I mean, no analogy is perfect. The point I went to get across is, it's fine to both say (A) there's nothing wrong with cheating if you need to do it, but also (B) you really should try to hold yourself back if you can.

To use a real example, Celeste is a very difficult single player game, and so the developers actually built in a cheat mode that any player can enable. I'm not going to lie, there are times I was tempted to turn it on.

But, personally, I'm really glad I held myself back! If I had turned on Celeste's assist mode, it would have cheapened the entire experience for me.

And to mention the other side again: Celeste's developers purposefully added Assist Mode for a reason, so anyone who truly needs it should go ahead and use it. Just, make a real effort to persevere if you can—you just might find yourself doing something that seemed impossible at first.


We all come to games with different skills, different amounts of free time, different levels of anxiety and capacity to learn. The only thing you "should" do is play the game at the level and for the reasons that are fun for you.


AC seems to me like a sandbox game, so there is a lot to enjoy just by interacting with the game that doesn't necessitate grinding for bells or whatever to be able to enjoy it. That doesn't really apply to Celeste, where the fun is mainly in the challenge


There are people that don't plan to watch movies either but want to know how they end. I personally know someone that didn't want to take the time to watch all of "The Infinity Saga" Marvel movies before watching Infinity War/Endgame and looked up plot summaries.

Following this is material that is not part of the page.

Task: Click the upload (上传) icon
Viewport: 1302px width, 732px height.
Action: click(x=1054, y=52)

Animal crossing is paced incredibly slowly. I have been playing for weeks and still don't have the landscaping or path tools. I can certainly see how some people just want to play for the town design and decoration aspects without wanting to sink months in to the game.


Sure, but it's harmless compared to cheating in a multiplayer game. Cheating in a single player game may or may not impact your enjoyment, but cheating in a multi player game will almost certainly reduce the enjoyment of others (even if it may increase your own).

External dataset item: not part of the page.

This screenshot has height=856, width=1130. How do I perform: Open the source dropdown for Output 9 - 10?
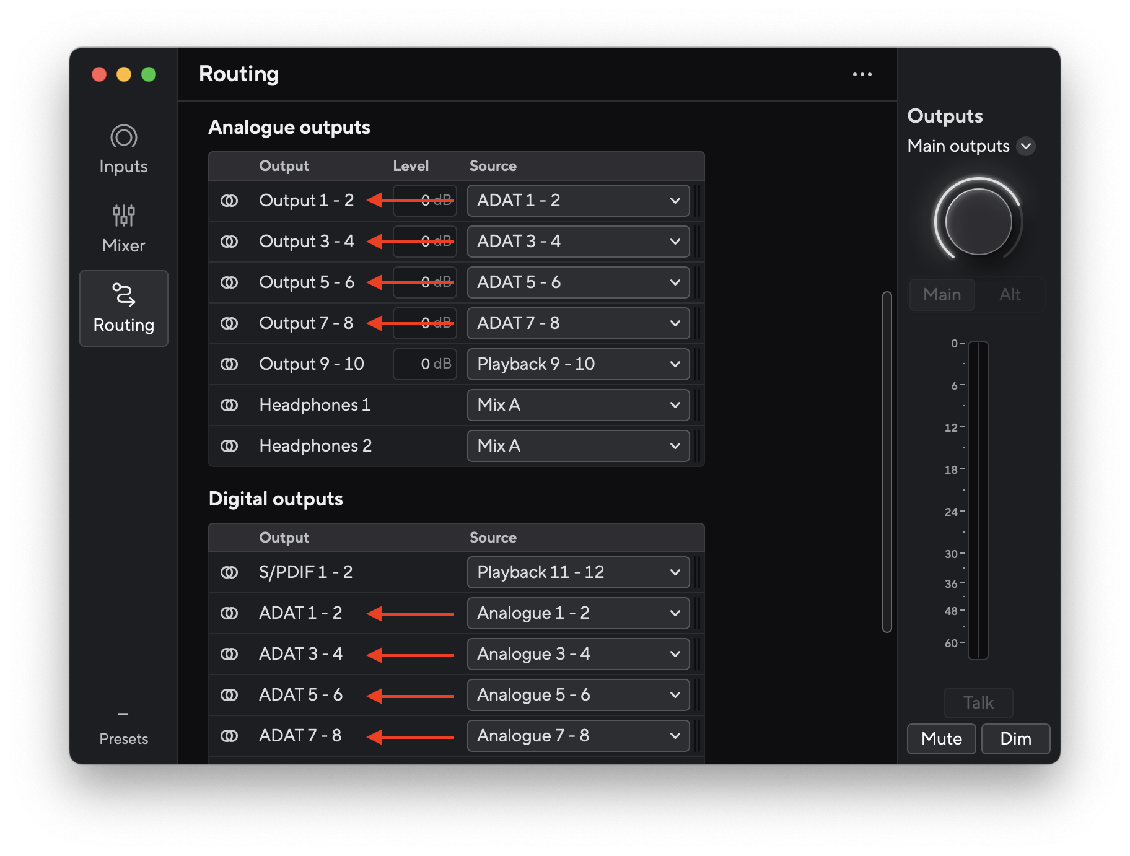[577, 364]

Would you classify mods as cheating?

In every open world RPG I will always give myself unlimited inventory and durability, I can't stand those mechanics.


It really depends on the mod. The one you describe here I would personally consider cheating if there was a reason for the limitation in the first place. If it saves you multiple dangerous trips for instance.


Cheating is "act dishonestly or unfairly in order to gain an advantage."

You're not being dishonest or unfair when you mod or (use a) cheat in a single player game, you're free to do as you please, however if other players are involved, there are categories of mods that would fit that description.


I played Skyrim on god mode. Plenty fun for me.


Some people believe that if you cheat, even in a single player game, it lessens the reward for them.

FWIW: I've experienced "cheating" both utterly ruining and enhancing a game.


Animal Crossing is multiplayer but even if it were single player, it's a game that spans real time.

Cheating typically involves skipping that wait, which means people start talking about events in the future with certainty, technically spoilers that have to be avoided for a fixed amount of time.


That actually heightens the reward for me to cheat in a single player game, so I guess it all evens out.


It lessens the lesson in delayed gratification and that perseverance yields results.

However if you already know those two lessons, and might find it more rewarding to play with other aspects of the game to reap other benefits - let no one stop you.


For the person playing or the person doing the judging?


That sounds more like modding than "cheating"


I saw it for sale in the shop for 70k bells


I just bought this game for the family.

When I was younger, there was a game called Animal Crossing Wild World for the Nintendo DS that is still one of my favorite games of all time. For all of the things that Nintendo gets wrong, Animal Crossing Wild World was very advanced for a game that came out in 2005.

You mentioned extracting save data from Animal Crossing for Switch and a smirk ran across my face. I have a very intimate and detailed history about the online community surrounding this game, script kiddies, Action Replay, and damaged game carts.

Does anyone remember Carlos and Nintendo-Play.com?